[Start of section]
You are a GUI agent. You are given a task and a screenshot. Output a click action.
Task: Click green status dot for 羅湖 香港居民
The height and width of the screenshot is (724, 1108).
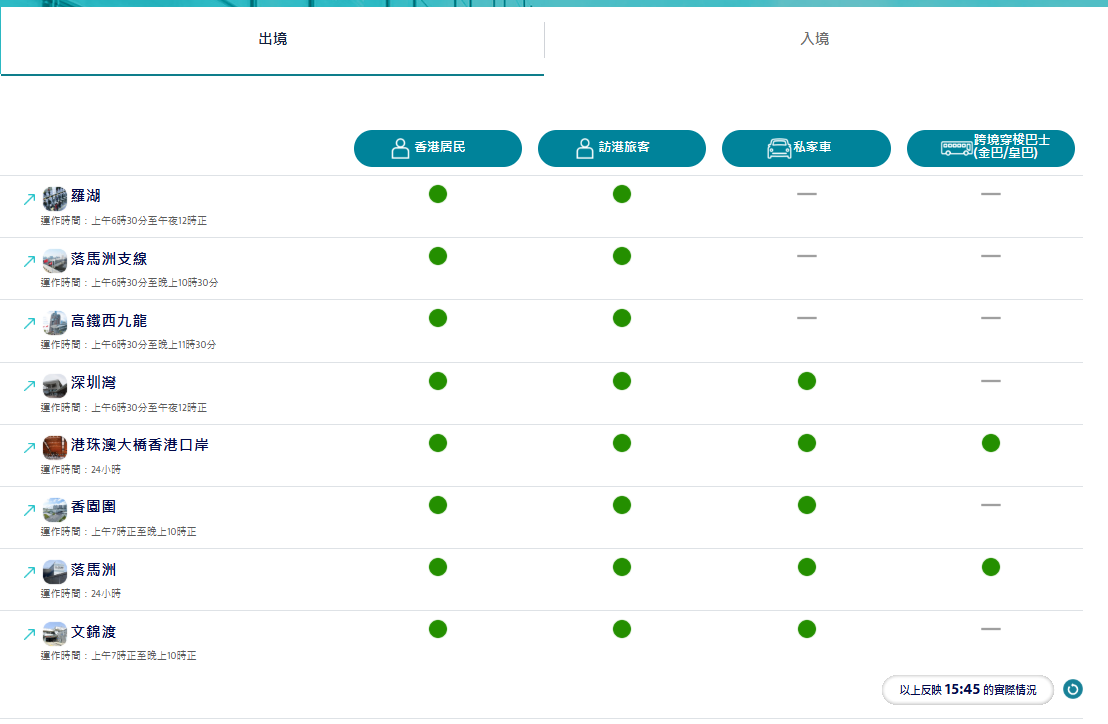pos(438,194)
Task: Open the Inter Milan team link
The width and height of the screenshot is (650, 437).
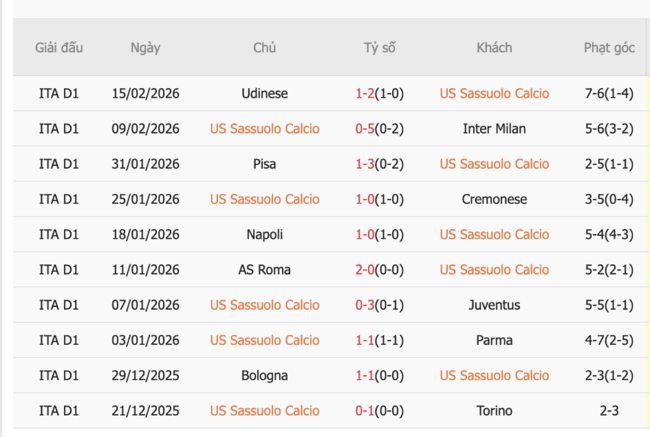Action: [x=494, y=128]
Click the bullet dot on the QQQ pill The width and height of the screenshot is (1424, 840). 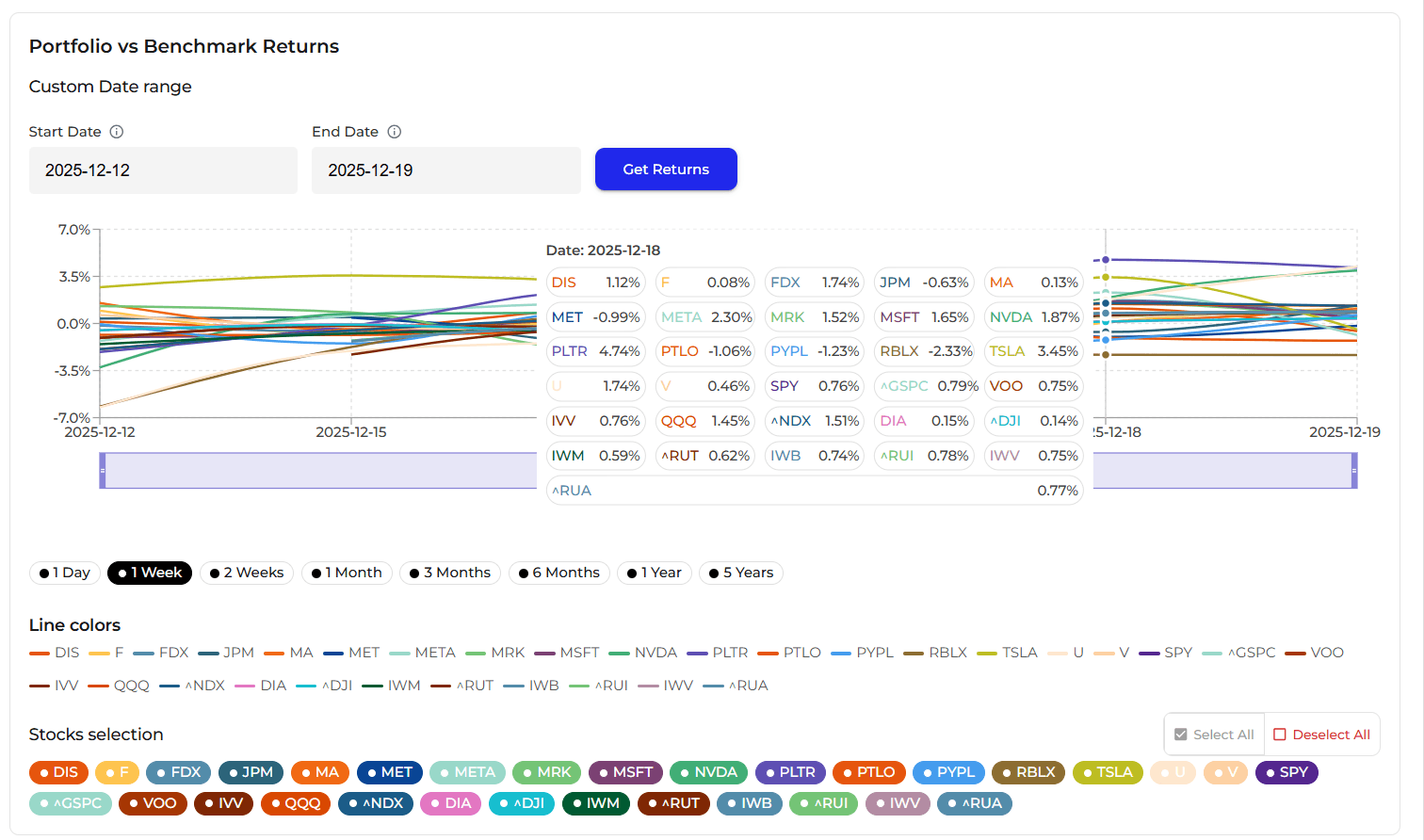point(277,803)
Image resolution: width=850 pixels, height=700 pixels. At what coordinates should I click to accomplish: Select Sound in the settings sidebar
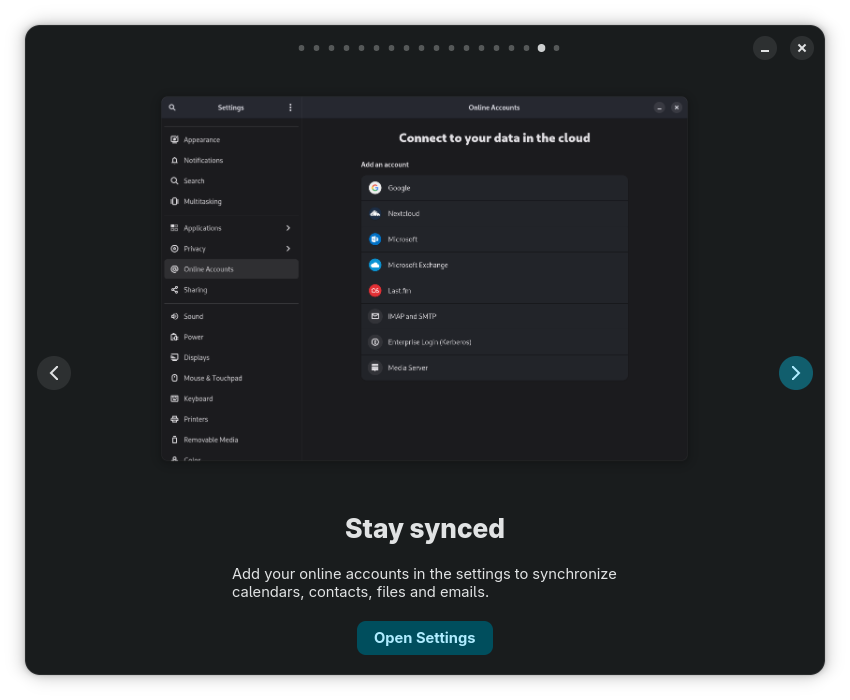pyautogui.click(x=193, y=316)
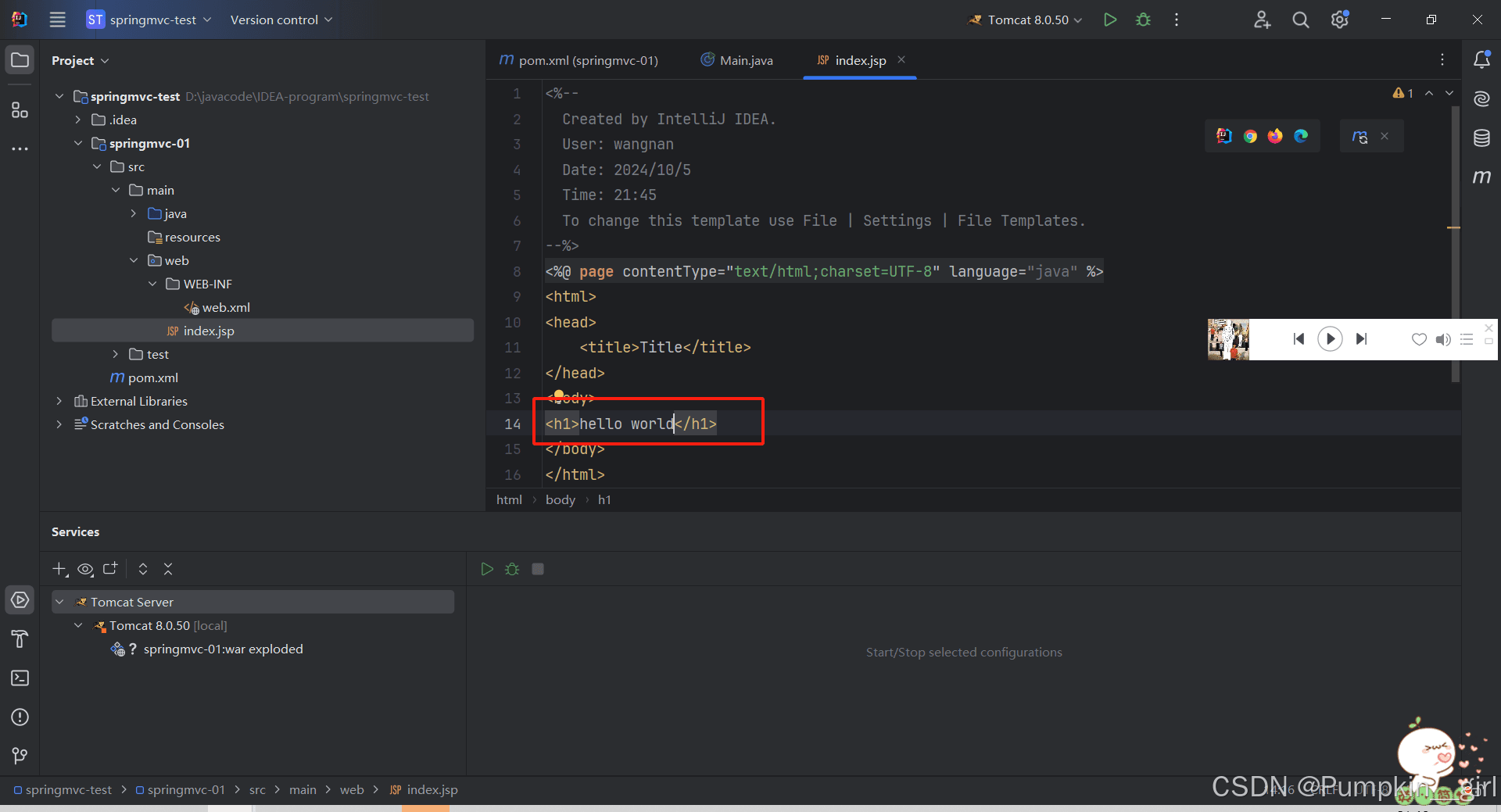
[End of section]
(Exercise goal): Word for word, restate the lines from the one containing "Image resolution: width=850" through the end of the listing, and nothing more. Skip the pictures.

(Output of the task):
Image resolution: width=850 pixels, height=700 pixels. At what coordinates should I click to accomplish: Select Sound in the settings sidebar
pyautogui.click(x=193, y=316)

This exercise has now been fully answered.